Furthermore, even among the set of non-psychology students, the effect size of d = 0.16 is stunningly small. At best, it seems we are talking about an effect so weak that merely enrolling in a psychology course immunizes you to it, and even if you haven’t done that, the effect is still not close to significant.
The other defenses provided, are frankly, borderline cringe-worthy. One was that perhaps Far Side comics aren’t funny anymore. But the replication itself found that they fit nicely in the mid-range of the 0-9 scale as assessed by the pen-mouthing subjects. Some people didn’t get them, but that wouldn’t explain why their oral contortions would therefore be nullified on those cartoons they did understand.
A third critique:
the RRR labs deviated from the original study by directing a camera on the participants.
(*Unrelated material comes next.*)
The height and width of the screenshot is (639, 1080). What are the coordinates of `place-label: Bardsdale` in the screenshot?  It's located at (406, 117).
Based on results from research on objective self-awareness, a camera induces a subjective self-focus which may interfere with internal experiences and suppress emotional responses.
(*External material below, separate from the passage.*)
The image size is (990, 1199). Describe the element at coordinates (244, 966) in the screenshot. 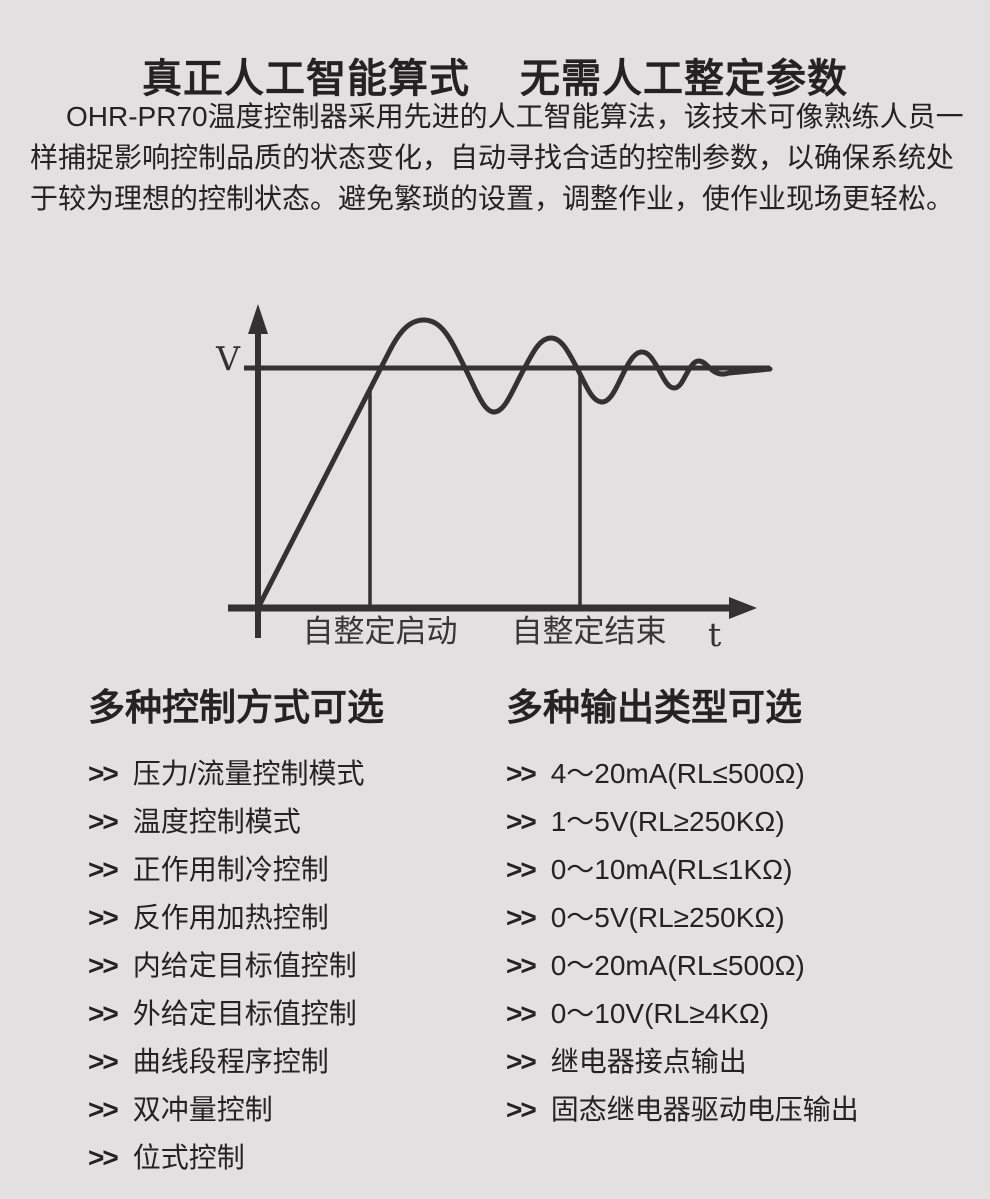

It’s entirely possible that this is the case, but it feels an awful lot like the straw-grasping that always occurs after a failed replication.
The final critique:
Finally, there seems to exist a statistical anomaly. In a meta-analysis, when plotting the effect sizes on the x-axis against the sample sizes on the y-axes across studies, one should usually find no systematic correlation between these two parameters. As pointed out by Shanks and his colleagues (e.g., Shanks et al., 2015), a set of unbiased studies would produce a pyramid in the resulting funnel plot such that relatively high-powered studies show a narrower variance around the effect than relatively low-powered studies. In contrast, an asymmetry in this plot is seen to indicate a publication bias and/or p-hacking (Shanks et al., 2015).
He then presents a plot of the effect sizes against the study sizes and fits a line to it and tacks on:
Without insinuating the possibility of a reverse p-hacking, the current anomaly needs to be further explored.
So that we’re all on board the same bus, this how academics say “she’s got blood coming out of her wherever.” He isn’t outright accusing them of shenanigans, but he totally is.
The problem is, however, that his plot doesn’t show what he desperately wants it to show. First, he calls these studies “high-powered” and “low-powered”. In fact, they are all about the same size. The smallest study had 87 subjects; the largest 163. I’d certainly rather have the bigger number, but we aren’t talking about a large difference when it comes to the power of the studies. This is the reason we don’t see the funnel he is looking for.
All in all, this effect seems like it should be consigned to the dust bin. Readers of Thinking, Fast and Slow ought to take note.